Data lines.
__________

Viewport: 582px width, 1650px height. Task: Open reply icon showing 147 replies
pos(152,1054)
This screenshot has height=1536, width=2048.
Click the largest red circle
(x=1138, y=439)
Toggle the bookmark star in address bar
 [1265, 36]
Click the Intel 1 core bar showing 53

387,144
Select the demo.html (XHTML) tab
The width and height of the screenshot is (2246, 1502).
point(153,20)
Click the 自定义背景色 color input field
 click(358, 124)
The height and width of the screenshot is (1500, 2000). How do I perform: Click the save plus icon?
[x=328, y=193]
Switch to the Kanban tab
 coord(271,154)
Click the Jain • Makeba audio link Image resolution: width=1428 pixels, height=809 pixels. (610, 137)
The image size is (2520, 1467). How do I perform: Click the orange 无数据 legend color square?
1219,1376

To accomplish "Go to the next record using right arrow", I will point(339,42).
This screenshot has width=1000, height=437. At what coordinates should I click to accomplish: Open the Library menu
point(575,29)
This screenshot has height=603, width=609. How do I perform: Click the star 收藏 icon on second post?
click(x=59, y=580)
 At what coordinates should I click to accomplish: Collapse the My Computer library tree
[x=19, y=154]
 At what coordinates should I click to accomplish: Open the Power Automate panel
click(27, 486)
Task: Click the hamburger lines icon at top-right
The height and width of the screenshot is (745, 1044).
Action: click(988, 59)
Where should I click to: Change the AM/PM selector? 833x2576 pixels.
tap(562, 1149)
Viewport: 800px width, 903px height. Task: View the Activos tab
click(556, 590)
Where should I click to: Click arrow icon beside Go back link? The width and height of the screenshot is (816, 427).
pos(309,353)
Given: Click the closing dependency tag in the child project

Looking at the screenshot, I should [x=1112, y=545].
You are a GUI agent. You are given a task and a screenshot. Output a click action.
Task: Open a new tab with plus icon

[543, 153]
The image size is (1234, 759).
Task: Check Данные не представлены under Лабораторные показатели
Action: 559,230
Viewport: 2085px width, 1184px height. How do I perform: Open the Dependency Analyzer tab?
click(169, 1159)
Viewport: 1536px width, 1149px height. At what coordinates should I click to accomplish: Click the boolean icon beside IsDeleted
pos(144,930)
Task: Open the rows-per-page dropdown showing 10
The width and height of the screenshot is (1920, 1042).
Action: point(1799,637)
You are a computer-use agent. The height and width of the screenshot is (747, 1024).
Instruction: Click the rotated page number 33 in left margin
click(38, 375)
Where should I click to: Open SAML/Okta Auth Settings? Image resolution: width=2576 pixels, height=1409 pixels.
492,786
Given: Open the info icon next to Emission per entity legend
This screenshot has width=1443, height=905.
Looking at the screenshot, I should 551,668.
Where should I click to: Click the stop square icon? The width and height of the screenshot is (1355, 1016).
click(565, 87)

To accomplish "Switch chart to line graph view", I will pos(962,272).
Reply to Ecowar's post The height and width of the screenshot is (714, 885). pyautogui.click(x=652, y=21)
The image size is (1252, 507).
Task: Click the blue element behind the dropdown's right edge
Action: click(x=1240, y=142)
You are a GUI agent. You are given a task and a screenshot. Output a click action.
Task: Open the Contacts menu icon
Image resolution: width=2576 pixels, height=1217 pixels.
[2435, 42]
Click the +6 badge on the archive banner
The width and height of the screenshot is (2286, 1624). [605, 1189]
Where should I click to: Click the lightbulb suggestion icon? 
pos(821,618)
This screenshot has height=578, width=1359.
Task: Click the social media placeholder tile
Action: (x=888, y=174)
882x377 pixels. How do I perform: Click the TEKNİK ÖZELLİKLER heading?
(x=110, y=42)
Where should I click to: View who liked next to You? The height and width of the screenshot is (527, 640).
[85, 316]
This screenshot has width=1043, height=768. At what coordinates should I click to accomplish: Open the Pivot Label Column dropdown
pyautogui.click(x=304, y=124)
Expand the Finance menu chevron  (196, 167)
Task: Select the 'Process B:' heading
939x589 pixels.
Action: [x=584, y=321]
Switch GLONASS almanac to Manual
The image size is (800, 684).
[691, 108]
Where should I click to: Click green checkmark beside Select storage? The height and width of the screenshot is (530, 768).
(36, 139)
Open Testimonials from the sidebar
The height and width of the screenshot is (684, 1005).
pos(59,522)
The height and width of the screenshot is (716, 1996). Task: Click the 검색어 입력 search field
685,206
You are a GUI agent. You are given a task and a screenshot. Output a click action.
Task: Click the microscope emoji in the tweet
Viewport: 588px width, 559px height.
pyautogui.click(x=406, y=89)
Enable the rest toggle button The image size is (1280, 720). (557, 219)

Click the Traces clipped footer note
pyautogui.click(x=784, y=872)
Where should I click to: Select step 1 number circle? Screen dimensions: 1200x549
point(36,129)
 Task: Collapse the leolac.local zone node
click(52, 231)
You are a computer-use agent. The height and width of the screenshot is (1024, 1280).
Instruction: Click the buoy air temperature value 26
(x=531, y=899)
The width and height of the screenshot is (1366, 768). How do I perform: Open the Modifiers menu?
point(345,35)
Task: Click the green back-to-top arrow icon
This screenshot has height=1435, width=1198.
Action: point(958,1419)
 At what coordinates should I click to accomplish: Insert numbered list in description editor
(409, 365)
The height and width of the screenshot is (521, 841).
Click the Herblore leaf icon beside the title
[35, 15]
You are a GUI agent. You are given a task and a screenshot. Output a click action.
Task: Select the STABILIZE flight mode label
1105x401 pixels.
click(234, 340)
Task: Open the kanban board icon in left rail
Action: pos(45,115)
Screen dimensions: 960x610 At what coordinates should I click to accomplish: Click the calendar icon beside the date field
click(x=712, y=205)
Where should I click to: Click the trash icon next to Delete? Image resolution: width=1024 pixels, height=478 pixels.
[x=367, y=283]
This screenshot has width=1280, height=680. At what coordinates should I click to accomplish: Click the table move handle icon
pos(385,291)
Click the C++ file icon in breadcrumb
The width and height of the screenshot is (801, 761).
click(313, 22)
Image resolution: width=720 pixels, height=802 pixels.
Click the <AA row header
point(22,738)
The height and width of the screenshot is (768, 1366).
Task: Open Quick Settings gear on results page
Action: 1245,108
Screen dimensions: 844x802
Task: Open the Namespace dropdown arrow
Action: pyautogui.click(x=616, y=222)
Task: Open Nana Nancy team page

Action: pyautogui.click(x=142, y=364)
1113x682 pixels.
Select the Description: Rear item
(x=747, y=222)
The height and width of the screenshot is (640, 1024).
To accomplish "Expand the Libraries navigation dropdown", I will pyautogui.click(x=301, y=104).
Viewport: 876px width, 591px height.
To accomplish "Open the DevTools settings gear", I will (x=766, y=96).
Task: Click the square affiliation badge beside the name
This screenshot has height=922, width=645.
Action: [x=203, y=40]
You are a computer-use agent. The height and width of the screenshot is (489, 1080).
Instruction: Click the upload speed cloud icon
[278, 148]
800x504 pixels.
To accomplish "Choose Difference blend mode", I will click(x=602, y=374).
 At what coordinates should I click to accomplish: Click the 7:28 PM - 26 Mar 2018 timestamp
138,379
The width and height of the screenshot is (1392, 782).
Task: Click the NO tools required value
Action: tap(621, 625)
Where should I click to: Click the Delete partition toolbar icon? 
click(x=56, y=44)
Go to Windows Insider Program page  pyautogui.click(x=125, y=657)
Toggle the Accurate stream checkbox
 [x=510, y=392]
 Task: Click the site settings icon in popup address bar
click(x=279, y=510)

__________

Problem to work on. Retype every one of the rows above without changing anything.

The output.
Viewport: 582px width, 1650px height. Task: Open reply icon showing 147 replies
pos(152,1054)
This screenshot has height=1536, width=2048.
Click the largest red circle
(x=1138, y=439)
Toggle the bookmark star in address bar
 [1265, 36]
Click the Intel 1 core bar showing 53

387,144
Select the demo.html (XHTML) tab
The width and height of the screenshot is (2246, 1502).
point(153,20)
Click the 自定义背景色 color input field
 click(358, 124)
The height and width of the screenshot is (1500, 2000). How do I perform: Click the save plus icon?
[x=328, y=193]
Switch to the Kanban tab
 coord(271,154)
Click the Jain • Makeba audio link Image resolution: width=1428 pixels, height=809 pixels. (610, 137)
The image size is (2520, 1467). How do I perform: Click the orange 无数据 legend color square?
1219,1376

To accomplish "Go to the next record using right arrow", I will point(339,42).
This screenshot has width=1000, height=437. At what coordinates should I click to accomplish: Open the Library menu
point(575,29)
This screenshot has height=603, width=609. How do I perform: Click the star 收藏 icon on second post?
click(x=59, y=580)
 At what coordinates should I click to accomplish: Collapse the My Computer library tree
[x=19, y=154]
 At what coordinates should I click to accomplish: Open the Power Automate panel
click(27, 486)
Task: Click the hamburger lines icon at top-right
The height and width of the screenshot is (745, 1044).
Action: click(988, 59)
Where should I click to: Change the AM/PM selector? 833x2576 pixels.
tap(562, 1149)
Viewport: 800px width, 903px height. Task: View the Activos tab
click(556, 590)
Where should I click to: Click arrow icon beside Go back link? The width and height of the screenshot is (816, 427).
pos(309,353)
Given: Click the closing dependency tag in the child project

Looking at the screenshot, I should [x=1112, y=545].
You are a GUI agent. You are given a task and a screenshot. Output a click action.
Task: Open a new tab with plus icon

[543, 153]
The image size is (1234, 759).
Task: Check Данные не представлены under Лабораторные показатели
Action: 559,230
Viewport: 2085px width, 1184px height. How do I perform: Open the Dependency Analyzer tab?
click(169, 1159)
Viewport: 1536px width, 1149px height. At what coordinates should I click to accomplish: Click the boolean icon beside IsDeleted
pos(144,930)
Task: Open the rows-per-page dropdown showing 10
The width and height of the screenshot is (1920, 1042).
Action: point(1799,637)
You are a computer-use agent. The height and width of the screenshot is (747, 1024).
Instruction: Click the rotated page number 33 in left margin
click(38, 375)
Where should I click to: Open SAML/Okta Auth Settings? Image resolution: width=2576 pixels, height=1409 pixels.
492,786
Given: Open the info icon next to Emission per entity legend
This screenshot has width=1443, height=905.
Looking at the screenshot, I should 551,668.
Where should I click to: Click the stop square icon? The width and height of the screenshot is (1355, 1016).
click(565, 87)

To accomplish "Switch chart to line graph view", I will pos(962,272).
Reply to Ecowar's post The height and width of the screenshot is (714, 885). pyautogui.click(x=652, y=21)
The image size is (1252, 507).
Task: Click the blue element behind the dropdown's right edge
Action: click(x=1240, y=142)
You are a GUI agent. You are given a task and a screenshot. Output a click action.
Task: Open the Contacts menu icon
Image resolution: width=2576 pixels, height=1217 pixels.
[2435, 42]
Click the +6 badge on the archive banner
The width and height of the screenshot is (2286, 1624). [605, 1189]
Where should I click to: Click the lightbulb suggestion icon? 
pos(821,618)
This screenshot has height=578, width=1359.
Task: Click the social media placeholder tile
Action: (x=888, y=174)
882x377 pixels. How do I perform: Click the TEKNİK ÖZELLİKLER heading?
(x=110, y=42)
Where should I click to: View who liked next to You? The height and width of the screenshot is (527, 640).
[85, 316]
This screenshot has width=1043, height=768. At what coordinates should I click to accomplish: Open the Pivot Label Column dropdown
pyautogui.click(x=304, y=124)
Expand the Finance menu chevron  (196, 167)
Task: Select the 'Process B:' heading
939x589 pixels.
Action: [x=584, y=321]
Switch GLONASS almanac to Manual
The image size is (800, 684).
[691, 108]
Where should I click to: Click green checkmark beside Select storage? The height and width of the screenshot is (530, 768).
(36, 139)
Open Testimonials from the sidebar
The height and width of the screenshot is (684, 1005).
pos(59,522)
The height and width of the screenshot is (716, 1996). Task: Click the 검색어 입력 search field
685,206
You are a GUI agent. You are given a task and a screenshot. Output a click action.
Task: Click the microscope emoji in the tweet
Viewport: 588px width, 559px height.
pyautogui.click(x=406, y=89)
Enable the rest toggle button The image size is (1280, 720). (557, 219)

Click the Traces clipped footer note
pyautogui.click(x=784, y=872)
Where should I click to: Select step 1 number circle? Screen dimensions: 1200x549
point(36,129)
 Task: Collapse the leolac.local zone node
click(52, 231)
You are a computer-use agent. The height and width of the screenshot is (1024, 1280).
Instruction: Click the buoy air temperature value 26
(x=531, y=899)
The width and height of the screenshot is (1366, 768). How do I perform: Open the Modifiers menu?
point(345,35)
Task: Click the green back-to-top arrow icon
This screenshot has height=1435, width=1198.
Action: point(958,1419)
 At what coordinates should I click to accomplish: Insert numbered list in description editor
(409, 365)
The height and width of the screenshot is (521, 841).
Click the Herblore leaf icon beside the title
[35, 15]
You are a GUI agent. You are given a task and a screenshot. Output a click action.
Task: Select the STABILIZE flight mode label
1105x401 pixels.
click(234, 340)
Task: Open the kanban board icon in left rail
Action: pos(45,115)
Screen dimensions: 960x610 At what coordinates should I click to accomplish: Click the calendar icon beside the date field
click(x=712, y=205)
Where should I click to: Click the trash icon next to Delete? Image resolution: width=1024 pixels, height=478 pixels.
[x=367, y=283]
This screenshot has width=1280, height=680. At what coordinates should I click to accomplish: Click the table move handle icon
pos(385,291)
Click the C++ file icon in breadcrumb
The width and height of the screenshot is (801, 761).
click(313, 22)
Image resolution: width=720 pixels, height=802 pixels.
Click the <AA row header
point(22,738)
The height and width of the screenshot is (768, 1366).
Task: Open Quick Settings gear on results page
Action: 1245,108
Screen dimensions: 844x802
Task: Open the Namespace dropdown arrow
Action: pyautogui.click(x=616, y=222)
Task: Open Nana Nancy team page

Action: pyautogui.click(x=142, y=364)
1113x682 pixels.
Select the Description: Rear item
(x=747, y=222)
The height and width of the screenshot is (640, 1024).
To accomplish "Expand the Libraries navigation dropdown", I will pyautogui.click(x=301, y=104).
Viewport: 876px width, 591px height.
To accomplish "Open the DevTools settings gear", I will (x=766, y=96).
Task: Click the square affiliation badge beside the name
This screenshot has height=922, width=645.
Action: [x=203, y=40]
You are a computer-use agent. The height and width of the screenshot is (489, 1080).
Instruction: Click the upload speed cloud icon
[278, 148]
800x504 pixels.
To accomplish "Choose Difference blend mode", I will click(x=602, y=374).
 At what coordinates should I click to accomplish: Click the 7:28 PM - 26 Mar 2018 timestamp
138,379
The width and height of the screenshot is (1392, 782).
Task: Click the NO tools required value
Action: tap(621, 625)
Where should I click to: Click the Delete partition toolbar icon? 
click(x=56, y=44)
Go to Windows Insider Program page  pyautogui.click(x=125, y=657)
Toggle the Accurate stream checkbox
 [x=510, y=392]
 Task: Click the site settings icon in popup address bar
click(x=279, y=510)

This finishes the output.